**ABOUT THIS TASK:**
From the records below, set down exactly the lines starting with the line that contains "Listado (137, 278)" and going on through the line that contains "Paraguarí (375, 615)". Nothing else is wanted.

Stored data entries:

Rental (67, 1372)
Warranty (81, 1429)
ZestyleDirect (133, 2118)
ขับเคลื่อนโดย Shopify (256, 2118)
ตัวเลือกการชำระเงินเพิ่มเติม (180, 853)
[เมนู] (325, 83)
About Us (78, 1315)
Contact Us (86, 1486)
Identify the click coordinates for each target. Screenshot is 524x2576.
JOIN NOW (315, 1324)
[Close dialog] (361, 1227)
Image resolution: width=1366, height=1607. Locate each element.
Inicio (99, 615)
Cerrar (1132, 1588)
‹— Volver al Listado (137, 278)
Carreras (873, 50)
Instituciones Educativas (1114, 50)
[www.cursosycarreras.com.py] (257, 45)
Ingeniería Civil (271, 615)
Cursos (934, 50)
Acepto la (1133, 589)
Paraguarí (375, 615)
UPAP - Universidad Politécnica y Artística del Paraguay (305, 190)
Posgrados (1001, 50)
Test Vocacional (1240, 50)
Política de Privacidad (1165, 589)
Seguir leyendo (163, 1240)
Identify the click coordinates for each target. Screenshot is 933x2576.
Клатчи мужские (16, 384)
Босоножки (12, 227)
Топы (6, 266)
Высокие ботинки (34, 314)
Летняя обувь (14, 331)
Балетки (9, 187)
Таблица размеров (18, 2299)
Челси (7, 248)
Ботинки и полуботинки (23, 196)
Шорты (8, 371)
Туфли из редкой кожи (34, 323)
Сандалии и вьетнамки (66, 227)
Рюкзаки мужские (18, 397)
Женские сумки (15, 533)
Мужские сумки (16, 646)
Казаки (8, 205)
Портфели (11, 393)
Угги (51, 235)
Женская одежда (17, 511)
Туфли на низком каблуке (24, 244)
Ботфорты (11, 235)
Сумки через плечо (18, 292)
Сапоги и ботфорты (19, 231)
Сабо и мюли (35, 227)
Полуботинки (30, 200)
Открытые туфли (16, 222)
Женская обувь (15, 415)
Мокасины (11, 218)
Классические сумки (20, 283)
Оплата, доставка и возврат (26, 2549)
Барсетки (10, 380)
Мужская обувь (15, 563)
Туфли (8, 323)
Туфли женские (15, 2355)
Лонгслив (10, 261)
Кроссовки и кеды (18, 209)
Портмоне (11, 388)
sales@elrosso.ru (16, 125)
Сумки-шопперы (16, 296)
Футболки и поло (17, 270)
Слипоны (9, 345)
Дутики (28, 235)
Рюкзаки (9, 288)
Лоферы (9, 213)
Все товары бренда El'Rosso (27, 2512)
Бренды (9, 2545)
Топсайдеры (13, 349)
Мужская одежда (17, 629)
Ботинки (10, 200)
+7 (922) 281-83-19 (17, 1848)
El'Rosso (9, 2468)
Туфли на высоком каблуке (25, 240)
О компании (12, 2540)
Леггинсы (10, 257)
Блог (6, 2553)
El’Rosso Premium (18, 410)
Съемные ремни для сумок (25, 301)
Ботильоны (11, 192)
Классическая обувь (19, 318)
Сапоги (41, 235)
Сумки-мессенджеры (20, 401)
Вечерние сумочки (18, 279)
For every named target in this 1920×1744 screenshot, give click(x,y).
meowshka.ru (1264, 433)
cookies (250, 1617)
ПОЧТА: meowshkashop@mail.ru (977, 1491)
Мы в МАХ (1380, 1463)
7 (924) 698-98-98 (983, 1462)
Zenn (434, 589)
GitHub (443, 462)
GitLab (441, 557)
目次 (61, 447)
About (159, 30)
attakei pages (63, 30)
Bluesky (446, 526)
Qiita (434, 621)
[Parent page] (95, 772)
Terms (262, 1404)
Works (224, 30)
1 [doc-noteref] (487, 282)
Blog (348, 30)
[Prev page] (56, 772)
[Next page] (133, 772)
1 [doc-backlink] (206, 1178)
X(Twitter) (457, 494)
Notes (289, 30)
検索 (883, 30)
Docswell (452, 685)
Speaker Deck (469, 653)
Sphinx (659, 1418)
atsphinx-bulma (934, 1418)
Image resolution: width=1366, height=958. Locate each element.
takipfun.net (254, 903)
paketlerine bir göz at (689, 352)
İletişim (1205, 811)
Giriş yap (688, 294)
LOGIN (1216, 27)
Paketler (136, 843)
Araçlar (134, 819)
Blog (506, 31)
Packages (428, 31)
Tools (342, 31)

**SOLUTION FOR THIS EXERCISE:**
‹— Volver al Listado (137, 278)
Carreras (873, 50)
Instituciones Educativas (1114, 50)
[www.cursosycarreras.com.py] (257, 45)
Ingeniería Civil (271, 615)
Cursos (934, 50)
Acepto la (1133, 589)
Paraguarí (375, 615)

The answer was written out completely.